Bakre menjelaskan bahwa kemoterapi adalah tindakan non-diskriminatif, yang berarti efeknya tak hanya akan membunuh sel kanker, namun juga sel non-kanker. “Itulah sebabnya mengapa di bawah kemoterapi, sel-sel perut diserang, menyebabkan pasien mengalami muntah dan diare. Pembelahan folikel rambut juga terganggu, yang akan menyebabkan kebotakan,” katanya.

dr. Manjiri Bakre, Pendiri sekaligus CEO OncoStem

“Kemampuan Anda untuk melawan infeksi apa pun juga berkurang, menurunkan kualitas hidup. Ini adalah beban bagi hati, karena perlu memetabolisme semua racun ini,” lanjut Bakre.

Bakre melanjutkan, sekitar 70 persen pasien kanker payudara tahap awal (stadium 1 dan 2) memiliki risiko rendah kambuhnya kanker dan dapat menghindari kemoterapi. Melakukan kemoterapi dapat menyebabkan overtreatment terhadap kondisi mereka, yang mengarah pada kemungkinan efek samping tanpa manfaat besar.

Saat ini, tes OncoStem mengukur risiko kekambuhan kanker dan tingkat kelangsungan hidup pasien kanker payudara yang responsif hormon, yang mendekati 75-78 persen dari semua kasus kanker payudara di India. Pasien-pasien ini juga harus menjalani satu putaran operasi sebelum menjalani tes. Tes ini melibatkan pengumpulan sampel tumor yang pulih selama operasi. Ini kemudian diberikan pemeriksaan kualitas, dan dianalisis dengan suatu algoritma.

Bakre mengatakan algoritma ini dikembangkan oleh tes yang didukung kecerdasan buatan dan model pembelajaran berbasis mesin. Ini mempelajari pola dan sejarah lima tahun dari 300 pasien dengan penyakit yang sama.

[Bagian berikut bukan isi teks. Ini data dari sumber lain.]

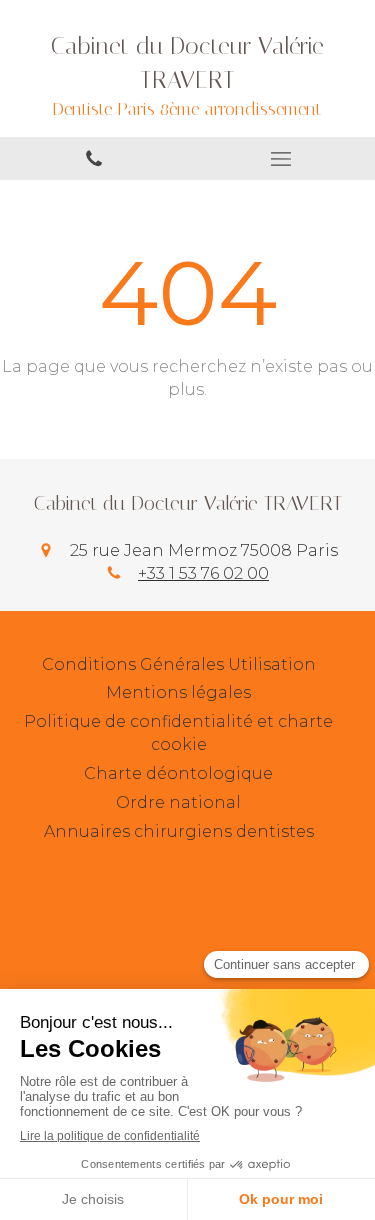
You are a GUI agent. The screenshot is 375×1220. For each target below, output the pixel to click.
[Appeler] (94, 158)
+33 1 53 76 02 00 (203, 573)
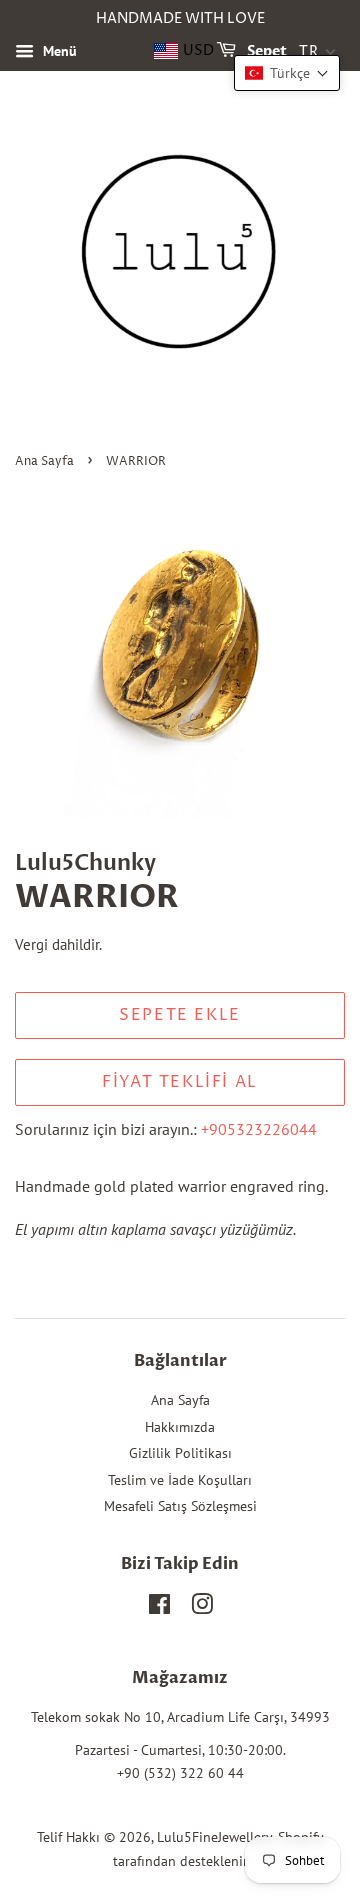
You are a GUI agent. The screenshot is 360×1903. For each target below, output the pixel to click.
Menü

Sejak pertama kali didirikan pada tahun 2016, Oncostem telah menjangkau 300 pasien dan berharap untuk menjangkau 700 lebih di tahun mendatang. Startup kesehatan asal India ini juga tercatat telah mengumpulkan hampir USD 9 juta dalam pendanaan modal ventura dari Sequoia Capital dan Artiman Ventures.

Perusahaan yang berbasis di Bangalore ini akan melakukan lebih banyak penelitian untuk memungkinkan produk mereka menilai risiko kambuhnya kanker untuk kanker mulut, usus besar dan ovarium – jenis kanker yang paling merajalela di India.

Untuk meningkatkan jangkauan mereka, mereka saat ini mengandalkan kolaborasi dengan rantai diagnostik seperti diagnostik SRM dan laboratorium Onquest.